● Items from a data source
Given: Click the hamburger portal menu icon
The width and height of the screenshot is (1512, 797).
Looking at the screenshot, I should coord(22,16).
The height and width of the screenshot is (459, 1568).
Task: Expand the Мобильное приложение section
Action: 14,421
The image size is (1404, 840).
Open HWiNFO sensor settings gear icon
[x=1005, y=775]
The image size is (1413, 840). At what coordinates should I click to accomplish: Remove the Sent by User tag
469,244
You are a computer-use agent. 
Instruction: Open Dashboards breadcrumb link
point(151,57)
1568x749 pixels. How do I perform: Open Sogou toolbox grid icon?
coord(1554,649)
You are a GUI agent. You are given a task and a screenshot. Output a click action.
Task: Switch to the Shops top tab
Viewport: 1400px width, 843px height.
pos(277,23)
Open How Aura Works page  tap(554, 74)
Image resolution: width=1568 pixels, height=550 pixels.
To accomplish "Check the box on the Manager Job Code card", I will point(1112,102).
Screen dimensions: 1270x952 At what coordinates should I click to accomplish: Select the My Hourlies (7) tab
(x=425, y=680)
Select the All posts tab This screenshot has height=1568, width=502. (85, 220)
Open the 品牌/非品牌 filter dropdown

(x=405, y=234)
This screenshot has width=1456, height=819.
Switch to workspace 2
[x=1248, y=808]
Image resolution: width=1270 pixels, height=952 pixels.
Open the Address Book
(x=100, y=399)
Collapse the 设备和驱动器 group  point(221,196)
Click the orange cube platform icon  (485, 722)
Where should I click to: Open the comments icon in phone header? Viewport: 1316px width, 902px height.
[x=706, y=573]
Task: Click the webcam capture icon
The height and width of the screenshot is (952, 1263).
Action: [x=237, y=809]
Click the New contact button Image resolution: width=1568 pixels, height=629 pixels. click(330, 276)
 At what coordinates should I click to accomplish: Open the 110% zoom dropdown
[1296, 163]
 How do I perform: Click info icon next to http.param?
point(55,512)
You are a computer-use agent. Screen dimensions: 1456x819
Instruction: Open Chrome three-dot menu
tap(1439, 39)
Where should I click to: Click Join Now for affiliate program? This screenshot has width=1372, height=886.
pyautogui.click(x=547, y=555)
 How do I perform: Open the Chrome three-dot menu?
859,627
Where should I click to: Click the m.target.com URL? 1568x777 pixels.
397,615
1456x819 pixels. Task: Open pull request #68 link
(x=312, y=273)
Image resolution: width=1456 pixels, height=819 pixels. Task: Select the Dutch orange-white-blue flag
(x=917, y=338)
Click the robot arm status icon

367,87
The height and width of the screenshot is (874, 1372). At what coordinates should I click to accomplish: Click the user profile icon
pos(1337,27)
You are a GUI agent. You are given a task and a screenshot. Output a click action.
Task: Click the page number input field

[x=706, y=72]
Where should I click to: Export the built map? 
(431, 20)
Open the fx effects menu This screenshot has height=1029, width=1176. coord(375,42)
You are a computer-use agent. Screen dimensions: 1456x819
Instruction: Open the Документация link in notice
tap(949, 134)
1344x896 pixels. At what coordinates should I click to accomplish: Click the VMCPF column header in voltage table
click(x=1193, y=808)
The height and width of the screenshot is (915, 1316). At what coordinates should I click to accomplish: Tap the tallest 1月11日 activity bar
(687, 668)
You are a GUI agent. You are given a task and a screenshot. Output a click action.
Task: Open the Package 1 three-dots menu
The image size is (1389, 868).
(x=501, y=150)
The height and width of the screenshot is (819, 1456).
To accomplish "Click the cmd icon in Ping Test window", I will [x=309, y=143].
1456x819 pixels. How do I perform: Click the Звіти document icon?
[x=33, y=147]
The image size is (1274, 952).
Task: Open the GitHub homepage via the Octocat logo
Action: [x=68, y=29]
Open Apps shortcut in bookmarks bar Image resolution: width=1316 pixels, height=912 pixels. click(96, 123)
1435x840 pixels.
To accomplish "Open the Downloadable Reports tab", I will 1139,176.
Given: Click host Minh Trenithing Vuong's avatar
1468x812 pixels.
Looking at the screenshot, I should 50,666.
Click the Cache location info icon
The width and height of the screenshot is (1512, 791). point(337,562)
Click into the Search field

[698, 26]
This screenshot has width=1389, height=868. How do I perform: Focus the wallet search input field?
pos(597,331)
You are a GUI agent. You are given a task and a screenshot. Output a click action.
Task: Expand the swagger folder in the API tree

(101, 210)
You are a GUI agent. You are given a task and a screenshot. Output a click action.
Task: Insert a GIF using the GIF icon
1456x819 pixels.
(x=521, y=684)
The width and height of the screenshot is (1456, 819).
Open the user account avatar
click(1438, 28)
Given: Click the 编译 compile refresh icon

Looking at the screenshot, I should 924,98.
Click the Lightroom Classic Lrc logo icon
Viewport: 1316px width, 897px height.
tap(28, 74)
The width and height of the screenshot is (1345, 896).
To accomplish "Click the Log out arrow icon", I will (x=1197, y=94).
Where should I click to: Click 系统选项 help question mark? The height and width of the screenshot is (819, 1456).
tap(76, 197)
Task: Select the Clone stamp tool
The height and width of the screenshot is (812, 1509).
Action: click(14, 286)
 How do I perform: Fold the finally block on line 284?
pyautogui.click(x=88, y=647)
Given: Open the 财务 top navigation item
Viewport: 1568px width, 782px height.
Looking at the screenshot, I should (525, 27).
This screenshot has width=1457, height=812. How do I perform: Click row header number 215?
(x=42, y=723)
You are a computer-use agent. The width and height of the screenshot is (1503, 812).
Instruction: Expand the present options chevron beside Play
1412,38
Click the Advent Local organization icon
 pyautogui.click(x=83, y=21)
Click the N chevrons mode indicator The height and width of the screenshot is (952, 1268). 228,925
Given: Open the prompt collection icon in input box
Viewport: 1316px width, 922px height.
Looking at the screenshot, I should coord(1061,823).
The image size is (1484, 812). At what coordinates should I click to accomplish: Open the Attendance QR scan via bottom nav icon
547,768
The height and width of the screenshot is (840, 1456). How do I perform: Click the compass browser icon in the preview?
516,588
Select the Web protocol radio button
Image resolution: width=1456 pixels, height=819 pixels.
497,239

● EXERCISE REQUIREMENTS
Nothing is to be left out, and every entry is to be transcribed exactly.

● SOLUTION FOR THIS EXERCISE
Given: Click the hamburger portal menu icon
The width and height of the screenshot is (1512, 797).
Looking at the screenshot, I should coord(22,16).
The height and width of the screenshot is (459, 1568).
Task: Expand the Мобильное приложение section
Action: 14,421
The image size is (1404, 840).
Open HWiNFO sensor settings gear icon
[x=1005, y=775]
The image size is (1413, 840). At what coordinates should I click to accomplish: Remove the Sent by User tag
469,244
You are a computer-use agent. 
Instruction: Open Dashboards breadcrumb link
point(151,57)
1568x749 pixels. How do I perform: Open Sogou toolbox grid icon?
coord(1554,649)
You are a GUI agent. You are given a task and a screenshot. Output a click action.
Task: Switch to the Shops top tab
Viewport: 1400px width, 843px height.
pos(277,23)
Open How Aura Works page  tap(554, 74)
Image resolution: width=1568 pixels, height=550 pixels.
To accomplish "Check the box on the Manager Job Code card", I will point(1112,102).
Screen dimensions: 1270x952 At what coordinates should I click to accomplish: Select the My Hourlies (7) tab
(x=425, y=680)
Select the All posts tab This screenshot has height=1568, width=502. (85, 220)
Open the 品牌/非品牌 filter dropdown

(x=405, y=234)
This screenshot has width=1456, height=819.
Switch to workspace 2
[x=1248, y=808]
Image resolution: width=1270 pixels, height=952 pixels.
Open the Address Book
(x=100, y=399)
Collapse the 设备和驱动器 group  point(221,196)
Click the orange cube platform icon  (485, 722)
Where should I click to: Open the comments icon in phone header? Viewport: 1316px width, 902px height.
[x=706, y=573]
Task: Click the webcam capture icon
The height and width of the screenshot is (952, 1263).
Action: [x=237, y=809]
Click the New contact button Image resolution: width=1568 pixels, height=629 pixels. click(330, 276)
 At what coordinates should I click to accomplish: Open the 110% zoom dropdown
[1296, 163]
 How do I perform: Click info icon next to http.param?
point(55,512)
You are a computer-use agent. Screen dimensions: 1456x819
Instruction: Open Chrome three-dot menu
tap(1439, 39)
Where should I click to: Click Join Now for affiliate program? This screenshot has width=1372, height=886.
pyautogui.click(x=547, y=555)
 How do I perform: Open the Chrome three-dot menu?
859,627
Where should I click to: Click the m.target.com URL? 1568x777 pixels.
397,615
1456x819 pixels. Task: Open pull request #68 link
(x=312, y=273)
Image resolution: width=1456 pixels, height=819 pixels. Task: Select the Dutch orange-white-blue flag
(x=917, y=338)
Click the robot arm status icon

367,87
The height and width of the screenshot is (874, 1372). At what coordinates should I click to accomplish: Click the user profile icon
pos(1337,27)
You are a GUI agent. You are given a task and a screenshot. Output a click action.
Task: Click the page number input field

[x=706, y=72]
Where should I click to: Export the built map? 
(431, 20)
Open the fx effects menu This screenshot has height=1029, width=1176. coord(375,42)
You are a computer-use agent. Screen dimensions: 1456x819
Instruction: Open the Документация link in notice
tap(949, 134)
1344x896 pixels. At what coordinates should I click to accomplish: Click the VMCPF column header in voltage table
click(x=1193, y=808)
The height and width of the screenshot is (915, 1316). At what coordinates should I click to accomplish: Tap the tallest 1月11日 activity bar
(687, 668)
You are a GUI agent. You are given a task and a screenshot. Output a click action.
Task: Open the Package 1 three-dots menu
The image size is (1389, 868).
(x=501, y=150)
The height and width of the screenshot is (819, 1456).
To accomplish "Click the cmd icon in Ping Test window", I will [x=309, y=143].
1456x819 pixels. How do I perform: Click the Звіти document icon?
[x=33, y=147]
The image size is (1274, 952).
Task: Open the GitHub homepage via the Octocat logo
Action: [x=68, y=29]
Open Apps shortcut in bookmarks bar Image resolution: width=1316 pixels, height=912 pixels. click(96, 123)
1435x840 pixels.
To accomplish "Open the Downloadable Reports tab", I will 1139,176.
Given: Click host Minh Trenithing Vuong's avatar
1468x812 pixels.
Looking at the screenshot, I should 50,666.
Click the Cache location info icon
The width and height of the screenshot is (1512, 791). point(337,562)
Click into the Search field

[698, 26]
This screenshot has width=1389, height=868. How do I perform: Focus the wallet search input field?
pos(597,331)
You are a GUI agent. You are given a task and a screenshot. Output a click action.
Task: Expand the swagger folder in the API tree

(101, 210)
You are a GUI agent. You are given a task and a screenshot. Output a click action.
Task: Insert a GIF using the GIF icon
1456x819 pixels.
(x=521, y=684)
The width and height of the screenshot is (1456, 819).
Open the user account avatar
click(1438, 28)
Given: Click the 编译 compile refresh icon

Looking at the screenshot, I should 924,98.
Click the Lightroom Classic Lrc logo icon
Viewport: 1316px width, 897px height.
tap(28, 74)
The width and height of the screenshot is (1345, 896).
To accomplish "Click the Log out arrow icon", I will (x=1197, y=94).
Where should I click to: Click 系统选项 help question mark? The height and width of the screenshot is (819, 1456).
tap(76, 197)
Task: Select the Clone stamp tool
The height and width of the screenshot is (812, 1509).
Action: click(14, 286)
 How do I perform: Fold the finally block on line 284?
pyautogui.click(x=88, y=647)
Given: Open the 财务 top navigation item
Viewport: 1568px width, 782px height.
Looking at the screenshot, I should (525, 27).
This screenshot has width=1457, height=812. How do I perform: Click row header number 215?
(x=42, y=723)
You are a computer-use agent. The width and height of the screenshot is (1503, 812).
Instruction: Expand the present options chevron beside Play
1412,38
Click the Advent Local organization icon
 pyautogui.click(x=83, y=21)
Click the N chevrons mode indicator The height and width of the screenshot is (952, 1268). 228,925
Given: Open the prompt collection icon in input box
Viewport: 1316px width, 922px height.
Looking at the screenshot, I should coord(1061,823).
The image size is (1484, 812). At what coordinates should I click to accomplish: Open the Attendance QR scan via bottom nav icon
547,768
The height and width of the screenshot is (840, 1456). How do I perform: Click the compass browser icon in the preview?
516,588
Select the Web protocol radio button
Image resolution: width=1456 pixels, height=819 pixels.
497,239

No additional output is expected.